2004
It was February when Facebook CEO Mark Zuckerberg first launched the social network, “Thefacebook”, with co-founders Dustin Mokovitz, Chris Hughes and Eduardo Saverin at Harvard University. At first the site was intended only to be used by Harvard students, but it was soon opened up to other students in the Boston area, Ivy League schools, and Stanford University. Zuckerberg launched thefacebook.com after a week of coding, the Harvard Crimson reported. He did so after being frustrated the school was not releasing a student directory for all of its residences as quickly as he felt it could be done. By December, Facebook had reached the 1 million user milestone.
2005
Facebook expanded the scope of its user base even further by adding high schools and international school networks to the site. The first non-students allowed to join the network were employees of Apple and Microsoft, among several other companies that were allowed to create profiles. After buying Facebook.com for $200,000 the site dropped “the” from its name. In October, Facebook launched its Photos feature. Today it is the most-used photo sharing site in the world.
2006
Now a 150-person company with $38 million in venture capital behind it, Facebook runs into its first privacy controversy after launching the News Feed. The stream of profile updates unsettled users who felt like it exposed their activities in a new way. Zuckerberg turns down an acquisition offer for $750 million and signs an advertising deal with Microsoft said to be worth hundreds of millions over several years. Facebook again expands its user base by allowing anyone within one of 500 geographic regions to sign up, siloing users into networks based on where they live. The site rakes in $52 million in revenue. Facebook Mobile is also made available.
2007
The notion that using Facebook as a marketing tool is born when group pages, and later business pages are launched on Facebook and 100,000 pages are created. At the same time, Facebook Platform is launched to allow developers to create apps and a self-serve ad platform allows advertisers to target users based on profile details. Facebook has a banner year in terms of revenue, growing 188 per cent and making $150 million. It also sells a 1.6 per cent stake to Microsoft for $240 million, which gives the company a valuation of $15 billion. New users register at a rapid pace of 200,000 per day and surpass a total of 50 million users.
2008
Facebook Chat adds instant messaging capability to the site and users can even talk to each other using different languages thanks to the Translations App. The first Facebook iPhone app hits the App Store. A cleaner look comes to Facebook with a consolidated user wall and mini-feed space, and tabbed profiles to divide up content types, but there is some initial backlash to the changes. A new Facebook Connect feature allows users to share their profile information with third-party websites to make account creation and personalization easier. Facebook sets up its international headquarters in Dublin, Ireland. The site passes 100 million total users and annual revenue hits $280 million.
2009
The Like button is introduced, giving users a quick way to vote up the posts appearing in the News Feed. After the Privacy Commissioner of Canada threatens to take the site to Federal Court over violations to Canada’s private-sector privacy laws, Facebook promises to address concerns over the course of a year. Facebook opens up vanity name registrations to users, allowing them to registered Facebook URLs that include their names. The site passes 350 million users and becomes cash flow positive for the first time, reaching $775 million in revenue.
2010
Facebook continued to build out its applications that year, launching Facebook Stories, Facebook Questions, and Facebook Places in July and August. While they didn’t get too much traction, the social network also unveiled its new profile and opened an office in Hyderabad, India. By the end of the year, it had hit the 608 million user mark, a substantial leap from the year before.

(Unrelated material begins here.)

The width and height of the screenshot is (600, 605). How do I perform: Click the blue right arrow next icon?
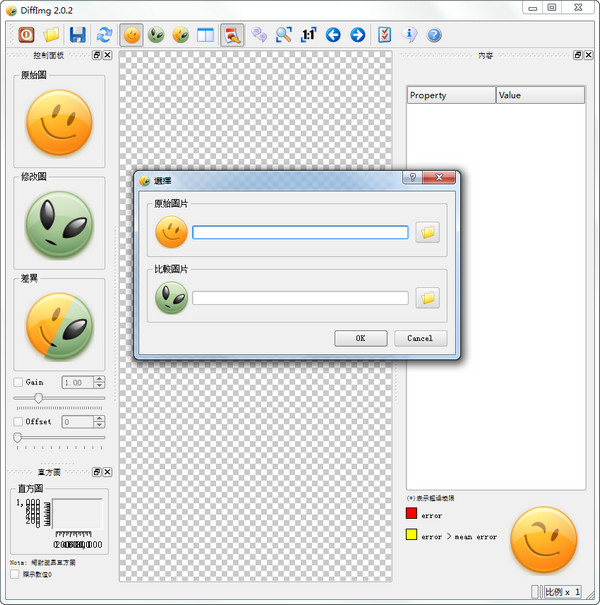pyautogui.click(x=357, y=35)
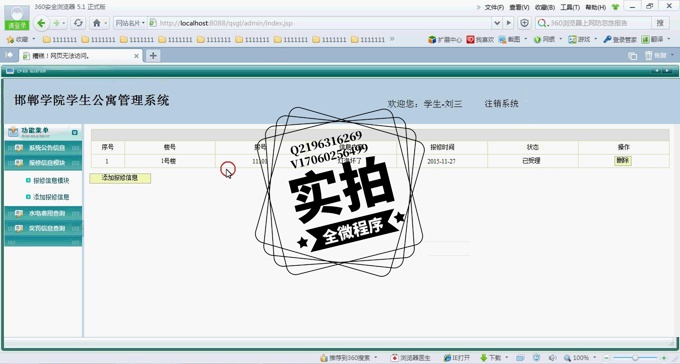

Among some of the other changes was Facebook’s announcement it would address privacy issues, with the social network saying it would make less information publicly available and give users more control over what they shared with friends. Plus, this was the year Facebook announced it would be partnering with Zynga Inc., a social game development company that eventually closed down some of its games on Facebook’s platform.
2011
At the beginning of the year, Facebook raised about $1 billion U.S. from Digital Sky Technologies and Goldman Sachs. A few months later, U.S. President Barack Obama made a visit to Facebook’s headquarters in an attempt to connect with a younger block of voters. This was also the year Facebook unveiled the Timeline, replacing its profile with both a mobile and desktop version of the new display format and asking users to choose both a profile photo as well as a cover photo – with some users saying they liked how their statuses, photos, and posts were displayed, while others being bothered about all of their older posts making a reappearance.

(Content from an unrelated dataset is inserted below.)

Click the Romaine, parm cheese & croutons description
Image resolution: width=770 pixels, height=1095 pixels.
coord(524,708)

By the end of this year, Facebook had reached about 845 million users, and it moved to its current home in Menlo Park, Calif.
2012
In April, Facebook announced it was going to acquire Instagram, the popular photo-sharing social network that had shared more than 5 billion photos that year, for about $1 billion U.S. Just a month later, it held its initial public offering (IPO), though it fell far short of expectations, thanks to a high IPO price of $38, technical errors at the Nasdaq exchange, and a lawsuit from a group of the social network’s shareholders.
By the end of the year, Facebook announced it had finally reached the 1 billion user benchmark.
2013
With more tweaks to its products in the pipeline, Facebook launched Graph Search in beta mode, allowing users to look for certain interests, hobbies, and places across their friend groups.

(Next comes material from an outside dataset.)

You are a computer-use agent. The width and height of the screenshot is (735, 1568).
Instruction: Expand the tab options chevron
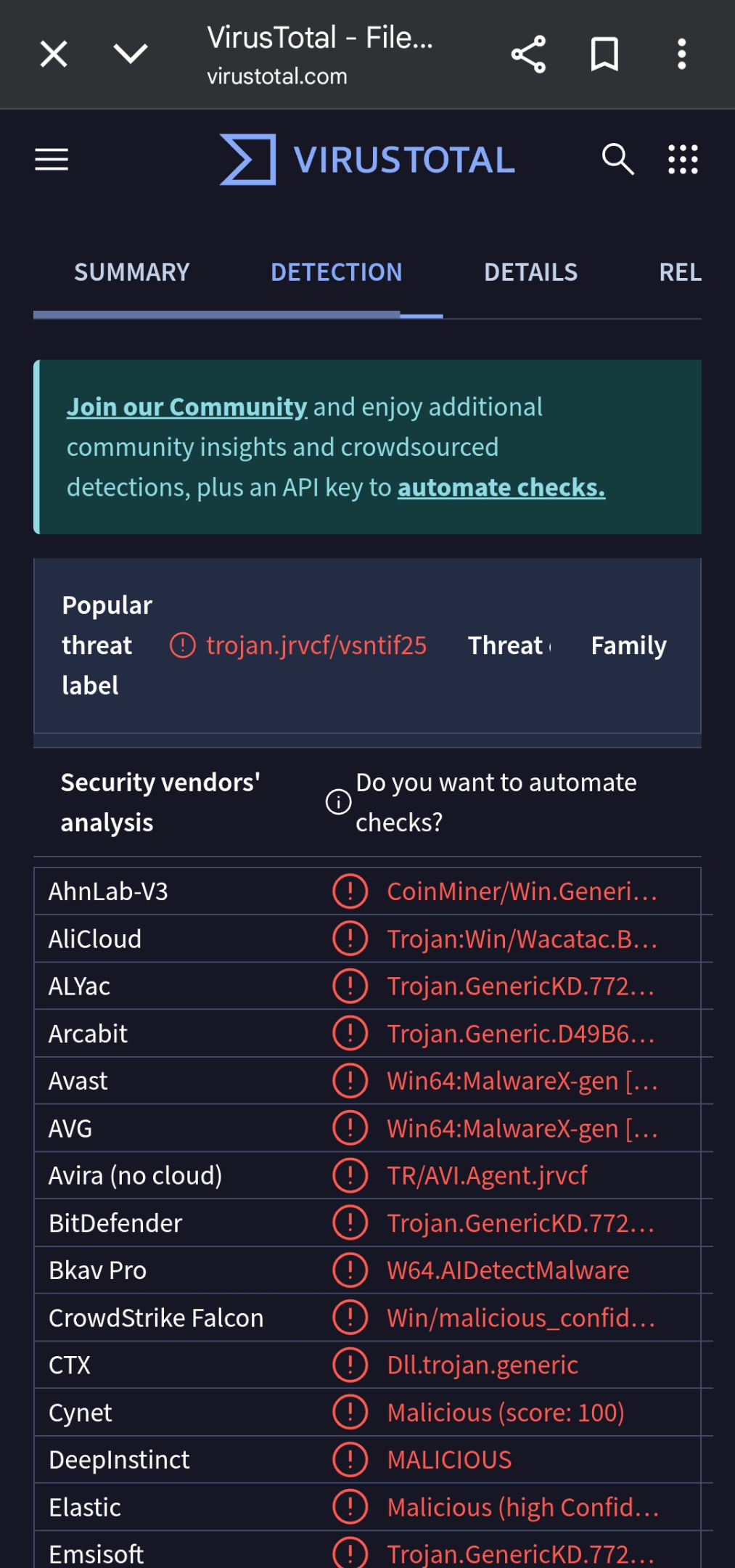tap(131, 54)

On the mobile front, it also unveiled Facebook Home, another user interface layer that sits on top of Android device users’ existing operating systems.
Plus, it unveiled its Instagram video feature, allowing users to upload videos of up to 15 seconds as a play to compete directly with Twitter and Vine, which allows users six seconds of video time.
2014
It’s just the beginning of a new year, but Facebook has been keeping busy. Just ahead of its 10th anniversary, it unveiled Facebook Paper, a new app independent of Facebook’s original app. It presents friends’ stories and news from around the world, accompanied by photos on a full-screen layout.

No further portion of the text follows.